(Saved entries)
····················

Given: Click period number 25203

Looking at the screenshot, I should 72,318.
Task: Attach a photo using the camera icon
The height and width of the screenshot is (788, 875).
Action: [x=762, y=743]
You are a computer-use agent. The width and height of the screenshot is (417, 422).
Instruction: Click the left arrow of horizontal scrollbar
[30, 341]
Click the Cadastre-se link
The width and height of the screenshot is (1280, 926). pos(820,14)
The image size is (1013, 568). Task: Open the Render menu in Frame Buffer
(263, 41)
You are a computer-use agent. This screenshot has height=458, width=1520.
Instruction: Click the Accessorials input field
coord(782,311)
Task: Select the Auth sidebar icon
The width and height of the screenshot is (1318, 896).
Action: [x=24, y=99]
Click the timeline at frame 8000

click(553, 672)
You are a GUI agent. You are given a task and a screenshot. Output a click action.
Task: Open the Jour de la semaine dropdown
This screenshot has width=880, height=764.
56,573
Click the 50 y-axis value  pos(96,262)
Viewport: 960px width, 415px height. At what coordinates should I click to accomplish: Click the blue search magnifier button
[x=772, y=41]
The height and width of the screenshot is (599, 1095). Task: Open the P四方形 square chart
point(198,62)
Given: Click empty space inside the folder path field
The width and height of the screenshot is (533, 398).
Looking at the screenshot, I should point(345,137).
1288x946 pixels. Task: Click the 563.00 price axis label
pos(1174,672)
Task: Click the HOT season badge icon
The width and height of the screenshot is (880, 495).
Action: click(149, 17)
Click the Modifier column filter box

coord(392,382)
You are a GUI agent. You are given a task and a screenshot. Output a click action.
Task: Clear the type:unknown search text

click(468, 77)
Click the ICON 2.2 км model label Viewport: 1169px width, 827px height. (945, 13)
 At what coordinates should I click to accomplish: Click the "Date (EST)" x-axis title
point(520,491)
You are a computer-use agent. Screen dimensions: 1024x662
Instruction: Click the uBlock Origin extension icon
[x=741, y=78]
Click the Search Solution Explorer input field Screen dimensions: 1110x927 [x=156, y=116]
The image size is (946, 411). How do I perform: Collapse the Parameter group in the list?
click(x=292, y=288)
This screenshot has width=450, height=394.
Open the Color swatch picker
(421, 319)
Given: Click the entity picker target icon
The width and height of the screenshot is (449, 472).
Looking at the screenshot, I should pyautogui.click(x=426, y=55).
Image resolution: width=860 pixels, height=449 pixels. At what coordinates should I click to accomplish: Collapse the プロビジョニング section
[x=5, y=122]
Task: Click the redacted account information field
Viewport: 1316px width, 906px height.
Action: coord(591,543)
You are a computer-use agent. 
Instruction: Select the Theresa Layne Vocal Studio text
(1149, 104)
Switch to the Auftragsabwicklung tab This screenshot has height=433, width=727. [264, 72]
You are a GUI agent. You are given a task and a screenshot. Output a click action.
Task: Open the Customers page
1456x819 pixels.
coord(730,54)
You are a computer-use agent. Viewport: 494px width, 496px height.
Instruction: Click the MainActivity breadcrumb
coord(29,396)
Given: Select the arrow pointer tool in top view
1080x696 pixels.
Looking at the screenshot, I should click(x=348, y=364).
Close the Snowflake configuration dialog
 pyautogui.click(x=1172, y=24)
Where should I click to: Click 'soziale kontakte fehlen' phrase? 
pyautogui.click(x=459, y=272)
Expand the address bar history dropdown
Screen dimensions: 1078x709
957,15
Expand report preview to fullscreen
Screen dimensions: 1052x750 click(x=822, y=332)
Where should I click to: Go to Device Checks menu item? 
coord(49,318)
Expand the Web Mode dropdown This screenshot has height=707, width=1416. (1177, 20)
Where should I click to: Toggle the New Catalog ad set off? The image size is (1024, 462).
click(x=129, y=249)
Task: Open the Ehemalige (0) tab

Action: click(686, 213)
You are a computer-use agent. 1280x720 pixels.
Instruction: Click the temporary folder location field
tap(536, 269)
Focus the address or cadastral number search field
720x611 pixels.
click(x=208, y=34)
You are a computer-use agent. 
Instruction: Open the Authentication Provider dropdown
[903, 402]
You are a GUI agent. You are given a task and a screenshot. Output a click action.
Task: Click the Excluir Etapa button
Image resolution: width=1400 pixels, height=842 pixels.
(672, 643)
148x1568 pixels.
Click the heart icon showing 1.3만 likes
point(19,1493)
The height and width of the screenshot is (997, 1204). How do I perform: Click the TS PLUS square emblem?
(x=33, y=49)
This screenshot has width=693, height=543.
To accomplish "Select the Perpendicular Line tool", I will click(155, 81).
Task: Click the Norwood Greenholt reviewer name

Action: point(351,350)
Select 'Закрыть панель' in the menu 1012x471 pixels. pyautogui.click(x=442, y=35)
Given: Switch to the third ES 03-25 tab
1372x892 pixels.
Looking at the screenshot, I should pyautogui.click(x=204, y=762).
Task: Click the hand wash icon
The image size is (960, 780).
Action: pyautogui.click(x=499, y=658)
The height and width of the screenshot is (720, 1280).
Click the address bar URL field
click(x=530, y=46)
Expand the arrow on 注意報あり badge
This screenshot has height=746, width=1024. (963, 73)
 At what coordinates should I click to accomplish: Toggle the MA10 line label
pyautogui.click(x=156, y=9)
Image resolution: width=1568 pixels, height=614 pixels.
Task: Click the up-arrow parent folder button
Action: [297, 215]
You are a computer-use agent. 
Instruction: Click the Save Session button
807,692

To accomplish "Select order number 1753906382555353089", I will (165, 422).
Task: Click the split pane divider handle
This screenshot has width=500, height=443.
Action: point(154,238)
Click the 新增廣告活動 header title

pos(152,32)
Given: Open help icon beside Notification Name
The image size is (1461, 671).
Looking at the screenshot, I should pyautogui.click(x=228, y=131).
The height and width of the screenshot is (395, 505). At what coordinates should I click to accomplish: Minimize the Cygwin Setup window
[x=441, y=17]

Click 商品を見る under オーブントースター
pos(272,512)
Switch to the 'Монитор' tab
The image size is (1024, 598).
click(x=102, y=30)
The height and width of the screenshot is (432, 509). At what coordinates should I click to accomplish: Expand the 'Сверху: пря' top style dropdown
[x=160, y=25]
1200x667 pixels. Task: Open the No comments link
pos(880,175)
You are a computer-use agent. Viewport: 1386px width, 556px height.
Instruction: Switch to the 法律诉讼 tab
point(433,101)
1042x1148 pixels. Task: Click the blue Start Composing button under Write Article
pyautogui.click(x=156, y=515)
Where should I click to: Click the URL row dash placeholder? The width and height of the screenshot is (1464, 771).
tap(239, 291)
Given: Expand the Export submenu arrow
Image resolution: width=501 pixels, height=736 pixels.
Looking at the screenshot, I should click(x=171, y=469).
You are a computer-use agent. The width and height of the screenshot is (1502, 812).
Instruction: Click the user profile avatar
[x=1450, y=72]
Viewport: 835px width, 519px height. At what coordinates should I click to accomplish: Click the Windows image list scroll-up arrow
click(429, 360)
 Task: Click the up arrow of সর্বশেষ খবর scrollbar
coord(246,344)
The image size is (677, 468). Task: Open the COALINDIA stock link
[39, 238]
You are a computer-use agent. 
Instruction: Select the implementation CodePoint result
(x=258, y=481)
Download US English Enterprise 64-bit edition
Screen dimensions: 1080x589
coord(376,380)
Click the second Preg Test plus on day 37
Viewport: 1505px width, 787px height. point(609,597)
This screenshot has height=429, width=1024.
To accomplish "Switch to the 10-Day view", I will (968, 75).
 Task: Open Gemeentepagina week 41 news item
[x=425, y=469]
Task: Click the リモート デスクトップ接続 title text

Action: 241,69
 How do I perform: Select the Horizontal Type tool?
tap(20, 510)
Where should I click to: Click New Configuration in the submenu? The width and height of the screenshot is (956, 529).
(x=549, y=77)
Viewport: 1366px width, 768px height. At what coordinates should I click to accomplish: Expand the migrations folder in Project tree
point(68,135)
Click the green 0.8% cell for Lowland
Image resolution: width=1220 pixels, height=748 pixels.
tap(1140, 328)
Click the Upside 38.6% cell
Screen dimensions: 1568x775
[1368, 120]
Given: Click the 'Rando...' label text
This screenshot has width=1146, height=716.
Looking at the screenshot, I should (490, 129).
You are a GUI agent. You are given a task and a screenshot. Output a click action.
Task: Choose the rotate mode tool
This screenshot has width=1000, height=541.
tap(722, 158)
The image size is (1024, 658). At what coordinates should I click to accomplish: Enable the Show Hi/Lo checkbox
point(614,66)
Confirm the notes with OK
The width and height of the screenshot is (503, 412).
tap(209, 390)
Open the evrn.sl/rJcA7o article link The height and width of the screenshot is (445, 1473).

····················

PROBLEM STATEMENT: Look above for the line with "This screenshot has width=450, height=394." and the line with "Given: Select the". Write out those two lines and all the lines between them, exactly, and no others.

REPLY:
This screenshot has width=450, height=394.
Open the Color swatch picker
(421, 319)
Given: Click the entity picker target icon
The width and height of the screenshot is (449, 472).
Looking at the screenshot, I should pyautogui.click(x=426, y=55).
Image resolution: width=860 pixels, height=449 pixels. At what coordinates should I click to accomplish: Collapse the プロビジョニング section
[x=5, y=122]
Task: Click the redacted account information field
Viewport: 1316px width, 906px height.
Action: coord(591,543)
You are a computer-use agent. 
Instruction: Select the Theresa Layne Vocal Studio text
(1149, 104)
Switch to the Auftragsabwicklung tab This screenshot has height=433, width=727. [264, 72]
You are a GUI agent. You are given a task and a screenshot. Output a click action.
Task: Open the Customers page
1456x819 pixels.
coord(730,54)
You are a computer-use agent. Viewport: 494px width, 496px height.
Instruction: Click the MainActivity breadcrumb
coord(29,396)
Given: Select the arrow pointer tool in top view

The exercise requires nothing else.